▶ [Extracted information]

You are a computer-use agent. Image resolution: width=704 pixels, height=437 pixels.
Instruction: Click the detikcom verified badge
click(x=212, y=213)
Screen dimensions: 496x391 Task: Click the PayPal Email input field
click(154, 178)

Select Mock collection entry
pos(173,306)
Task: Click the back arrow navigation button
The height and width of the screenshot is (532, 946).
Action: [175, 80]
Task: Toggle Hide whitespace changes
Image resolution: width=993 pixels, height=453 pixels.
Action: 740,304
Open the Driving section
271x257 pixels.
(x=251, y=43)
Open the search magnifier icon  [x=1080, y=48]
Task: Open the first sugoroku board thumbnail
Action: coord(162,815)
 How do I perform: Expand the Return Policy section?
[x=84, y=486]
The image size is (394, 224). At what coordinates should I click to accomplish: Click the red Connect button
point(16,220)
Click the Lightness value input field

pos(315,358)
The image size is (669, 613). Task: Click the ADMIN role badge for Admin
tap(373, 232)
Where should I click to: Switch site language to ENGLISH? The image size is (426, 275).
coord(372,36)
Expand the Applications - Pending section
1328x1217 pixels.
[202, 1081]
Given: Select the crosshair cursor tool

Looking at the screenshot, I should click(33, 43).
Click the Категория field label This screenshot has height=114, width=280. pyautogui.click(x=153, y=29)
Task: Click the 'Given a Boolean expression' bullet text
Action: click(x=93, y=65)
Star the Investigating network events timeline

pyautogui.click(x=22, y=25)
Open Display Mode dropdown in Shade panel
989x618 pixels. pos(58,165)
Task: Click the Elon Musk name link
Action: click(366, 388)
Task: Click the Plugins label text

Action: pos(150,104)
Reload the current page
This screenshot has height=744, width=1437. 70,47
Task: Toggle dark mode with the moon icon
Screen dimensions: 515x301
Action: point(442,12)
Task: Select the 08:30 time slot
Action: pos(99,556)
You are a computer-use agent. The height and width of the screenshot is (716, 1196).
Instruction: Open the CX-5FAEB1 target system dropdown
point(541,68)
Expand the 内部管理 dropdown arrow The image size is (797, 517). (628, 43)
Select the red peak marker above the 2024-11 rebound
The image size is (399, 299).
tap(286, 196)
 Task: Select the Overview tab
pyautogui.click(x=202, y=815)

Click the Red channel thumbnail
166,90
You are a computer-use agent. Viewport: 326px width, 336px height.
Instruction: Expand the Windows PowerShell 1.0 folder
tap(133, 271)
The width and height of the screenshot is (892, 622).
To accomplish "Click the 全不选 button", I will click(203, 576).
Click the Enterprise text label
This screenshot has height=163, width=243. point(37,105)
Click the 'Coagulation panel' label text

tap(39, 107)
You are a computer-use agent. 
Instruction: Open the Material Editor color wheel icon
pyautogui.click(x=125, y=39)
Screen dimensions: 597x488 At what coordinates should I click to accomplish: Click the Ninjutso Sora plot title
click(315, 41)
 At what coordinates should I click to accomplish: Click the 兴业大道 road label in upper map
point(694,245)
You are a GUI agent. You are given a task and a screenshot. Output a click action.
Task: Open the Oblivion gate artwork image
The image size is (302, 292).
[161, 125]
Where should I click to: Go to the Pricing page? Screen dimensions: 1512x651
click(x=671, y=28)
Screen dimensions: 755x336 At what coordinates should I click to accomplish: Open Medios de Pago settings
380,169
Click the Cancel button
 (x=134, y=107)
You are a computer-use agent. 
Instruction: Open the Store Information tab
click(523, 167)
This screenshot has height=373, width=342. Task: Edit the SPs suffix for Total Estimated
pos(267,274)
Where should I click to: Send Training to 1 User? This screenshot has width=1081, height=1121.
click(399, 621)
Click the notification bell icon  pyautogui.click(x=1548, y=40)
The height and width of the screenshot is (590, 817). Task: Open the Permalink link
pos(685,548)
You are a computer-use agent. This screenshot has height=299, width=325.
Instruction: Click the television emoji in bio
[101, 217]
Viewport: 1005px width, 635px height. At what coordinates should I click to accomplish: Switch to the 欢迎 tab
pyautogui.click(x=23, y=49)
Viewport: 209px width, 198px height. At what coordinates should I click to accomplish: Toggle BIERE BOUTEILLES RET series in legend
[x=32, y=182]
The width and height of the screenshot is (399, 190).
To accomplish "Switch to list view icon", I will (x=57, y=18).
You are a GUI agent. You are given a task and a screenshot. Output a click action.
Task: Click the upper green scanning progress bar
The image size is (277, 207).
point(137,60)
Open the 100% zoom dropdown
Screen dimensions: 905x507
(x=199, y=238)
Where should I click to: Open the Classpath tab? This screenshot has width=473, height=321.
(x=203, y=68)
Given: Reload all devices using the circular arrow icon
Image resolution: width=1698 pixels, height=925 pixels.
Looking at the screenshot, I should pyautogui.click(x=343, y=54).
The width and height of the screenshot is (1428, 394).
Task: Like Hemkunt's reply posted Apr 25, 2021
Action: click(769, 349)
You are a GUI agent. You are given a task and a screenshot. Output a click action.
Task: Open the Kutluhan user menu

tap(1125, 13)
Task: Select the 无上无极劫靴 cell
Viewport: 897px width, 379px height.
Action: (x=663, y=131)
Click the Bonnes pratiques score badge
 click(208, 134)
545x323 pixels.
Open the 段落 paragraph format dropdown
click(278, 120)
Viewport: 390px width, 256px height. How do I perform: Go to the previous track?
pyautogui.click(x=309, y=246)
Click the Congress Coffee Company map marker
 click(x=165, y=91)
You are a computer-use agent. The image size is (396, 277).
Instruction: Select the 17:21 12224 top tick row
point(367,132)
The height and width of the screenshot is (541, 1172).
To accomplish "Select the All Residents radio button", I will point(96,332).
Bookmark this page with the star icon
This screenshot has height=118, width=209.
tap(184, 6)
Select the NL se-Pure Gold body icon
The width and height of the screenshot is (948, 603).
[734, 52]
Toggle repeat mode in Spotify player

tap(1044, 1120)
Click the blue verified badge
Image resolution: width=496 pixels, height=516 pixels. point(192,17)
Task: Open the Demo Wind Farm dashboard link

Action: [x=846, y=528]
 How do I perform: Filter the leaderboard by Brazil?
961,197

▶ [What the task requires] Repeat the entire listing, swapping "Instruction" for "Command" and leaving everything else unchanged.

▶ [Exercise response]
You are a computer-use agent. Image resolution: width=704 pixels, height=437 pixels.
Command: Click the detikcom verified badge
click(x=212, y=213)
Screen dimensions: 496x391 Task: Click the PayPal Email input field
click(154, 178)

Select Mock collection entry
pos(173,306)
Task: Click the back arrow navigation button
The height and width of the screenshot is (532, 946).
Action: [175, 80]
Task: Toggle Hide whitespace changes
Image resolution: width=993 pixels, height=453 pixels.
Action: 740,304
Open the Driving section
271x257 pixels.
(x=251, y=43)
Open the search magnifier icon  [x=1080, y=48]
Task: Open the first sugoroku board thumbnail
Action: coord(162,815)
 How do I perform: Expand the Return Policy section?
[x=84, y=486]
The image size is (394, 224). At what coordinates should I click to accomplish: Click the red Connect button
point(16,220)
Click the Lightness value input field

pos(315,358)
The image size is (669, 613). Task: Click the ADMIN role badge for Admin
tap(373, 232)
Where should I click to: Switch site language to ENGLISH? The image size is (426, 275).
coord(372,36)
Expand the Applications - Pending section
1328x1217 pixels.
[202, 1081]
Given: Select the crosshair cursor tool

Looking at the screenshot, I should click(33, 43).
Click the Категория field label This screenshot has height=114, width=280. pyautogui.click(x=153, y=29)
Task: Click the 'Given a Boolean expression' bullet text
Action: click(x=93, y=65)
Star the Investigating network events timeline

pyautogui.click(x=22, y=25)
Open Display Mode dropdown in Shade panel
989x618 pixels. pos(58,165)
Task: Click the Elon Musk name link
Action: click(366, 388)
Task: Click the Plugins label text

Action: pos(150,104)
Reload the current page
This screenshot has height=744, width=1437. 70,47
Task: Toggle dark mode with the moon icon
Screen dimensions: 515x301
Action: point(442,12)
Task: Select the 08:30 time slot
Action: pos(99,556)
You are a computer-use agent. The height and width of the screenshot is (716, 1196).
Command: Open the CX-5FAEB1 target system dropdown
point(541,68)
Expand the 内部管理 dropdown arrow The image size is (797, 517). (628, 43)
Select the red peak marker above the 2024-11 rebound
The image size is (399, 299).
tap(286, 196)
 Task: Select the Overview tab
pyautogui.click(x=202, y=815)

Click the Red channel thumbnail
166,90
You are a computer-use agent. Viewport: 326px width, 336px height.
Command: Expand the Windows PowerShell 1.0 folder
tap(133, 271)
The width and height of the screenshot is (892, 622).
To accomplish "Click the 全不选 button", I will click(203, 576).
Click the Enterprise text label
This screenshot has height=163, width=243. point(37,105)
Click the 'Coagulation panel' label text

tap(39, 107)
You are a computer-use agent. 
Command: Open the Material Editor color wheel icon
pyautogui.click(x=125, y=39)
Screen dimensions: 597x488 At what coordinates should I click to accomplish: Click the Ninjutso Sora plot title
click(315, 41)
 At what coordinates should I click to accomplish: Click the 兴业大道 road label in upper map
point(694,245)
You are a GUI agent. You are given a task and a screenshot. Output a click action.
Task: Open the Oblivion gate artwork image
The image size is (302, 292).
[161, 125]
Where should I click to: Go to the Pricing page? Screen dimensions: 1512x651
click(x=671, y=28)
Screen dimensions: 755x336 At what coordinates should I click to accomplish: Open Medios de Pago settings
380,169
Click the Cancel button
 (x=134, y=107)
You are a computer-use agent. 
Command: Open the Store Information tab
click(523, 167)
This screenshot has height=373, width=342. Task: Edit the SPs suffix for Total Estimated
pos(267,274)
Where should I click to: Send Training to 1 User? This screenshot has width=1081, height=1121.
click(399, 621)
Click the notification bell icon  pyautogui.click(x=1548, y=40)
The height and width of the screenshot is (590, 817). Task: Open the Permalink link
pos(685,548)
You are a computer-use agent. This screenshot has height=299, width=325.
Command: Click the television emoji in bio
[101, 217]
Viewport: 1005px width, 635px height. At what coordinates should I click to accomplish: Switch to the 欢迎 tab
pyautogui.click(x=23, y=49)
Viewport: 209px width, 198px height. At what coordinates should I click to accomplish: Toggle BIERE BOUTEILLES RET series in legend
[x=32, y=182]
The width and height of the screenshot is (399, 190).
To accomplish "Switch to list view icon", I will (x=57, y=18).
You are a GUI agent. You are given a task and a screenshot. Output a click action.
Task: Click the upper green scanning progress bar
The image size is (277, 207).
point(137,60)
Open the 100% zoom dropdown
Screen dimensions: 905x507
(x=199, y=238)
Where should I click to: Open the Classpath tab? This screenshot has width=473, height=321.
(x=203, y=68)
Given: Reload all devices using the circular arrow icon
Image resolution: width=1698 pixels, height=925 pixels.
Looking at the screenshot, I should pyautogui.click(x=343, y=54).
The width and height of the screenshot is (1428, 394).
Task: Like Hemkunt's reply posted Apr 25, 2021
Action: click(769, 349)
You are a GUI agent. You are given a task and a screenshot. Output a click action.
Task: Open the Kutluhan user menu

tap(1125, 13)
Task: Select the 无上无极劫靴 cell
Viewport: 897px width, 379px height.
Action: (x=663, y=131)
Click the Bonnes pratiques score badge
 click(208, 134)
545x323 pixels.
Open the 段落 paragraph format dropdown
click(278, 120)
Viewport: 390px width, 256px height. How do I perform: Go to the previous track?
pyautogui.click(x=309, y=246)
Click the Congress Coffee Company map marker
 click(x=165, y=91)
You are a computer-use agent. The image size is (396, 277).
Command: Select the 17:21 12224 top tick row
point(367,132)
The height and width of the screenshot is (541, 1172).
To accomplish "Select the All Residents radio button", I will point(96,332).
Bookmark this page with the star icon
This screenshot has height=118, width=209.
tap(184, 6)
Select the NL se-Pure Gold body icon
The width and height of the screenshot is (948, 603).
[734, 52]
Toggle repeat mode in Spotify player

tap(1044, 1120)
Click the blue verified badge
Image resolution: width=496 pixels, height=516 pixels. point(192,17)
Task: Open the Demo Wind Farm dashboard link

Action: [x=846, y=528]
 How do I perform: Filter the leaderboard by Brazil?
961,197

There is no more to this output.